Wilson made known his desire for the band’s future in no uncertain terms: “I wouldn’t mind getting together and recording an exciting rock ‘n’ roll album. By early next year, we’ll be ready to rock.” Jardine added: “Why stop now?,” a question that apparently only Love can answer.
The Beach Boys were all smiles during the presentation of a triple-platinum plaque for “Sounds of Summer: Very Best of the Beach Boys.” Donors to the museum were given an opportunity to take their pictures with the band in front of an exhibit that included one of Dennis Wilson’s surfboards – a Hermosa model similar the one used on the covers of “Surfin’ Safari” and “Surfer Girl” – concert posters from and clothing from tours of the ’60s plus an essay Wilson wrote while in high school titled “My Philosophy. “I don’t want to settle with a mediocre life, but make a name for myself in my life’s work, which I hope will be music,” Wilson wrote in October 1959.
Grammy Museum executive director Bob Santelli curated the exhibit “to tell the story as a fan and a museum director,” noting he first saw the band as a 10-year-old at the Convention Hall in Asbury Park, N.J.

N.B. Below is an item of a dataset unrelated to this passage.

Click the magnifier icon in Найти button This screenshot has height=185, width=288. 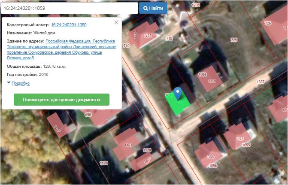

In their acoustic set after the Q&A in front of an SRO crowd that included Monkee Mickey Dolenz, fabled L.A. disk jockey Rodney Bingenheimer, lyricist Joe Thomas and Beach Boys’ family members, they performed five songs that will appear on both of the next Beach Boys compilations – “50th Anniversary Greatest Hits” and the two-CD “Greatest Hits: 50 Big Ones.” The two collections will be released Oct. 9.
On Oct. 9, 12 remastered studio albums will be released with mono and stereo mixes. “It’s really for the collectors market,” EMI Music North America senior VP, catalogue, Jane Ventom told Billboard.
Beach Boys titles had previously been released as two-fer “that were driven by physical retail,” Gagnon said “We had them out digitally but it didn’t make sense so we’re reissuing each album at $7.99.”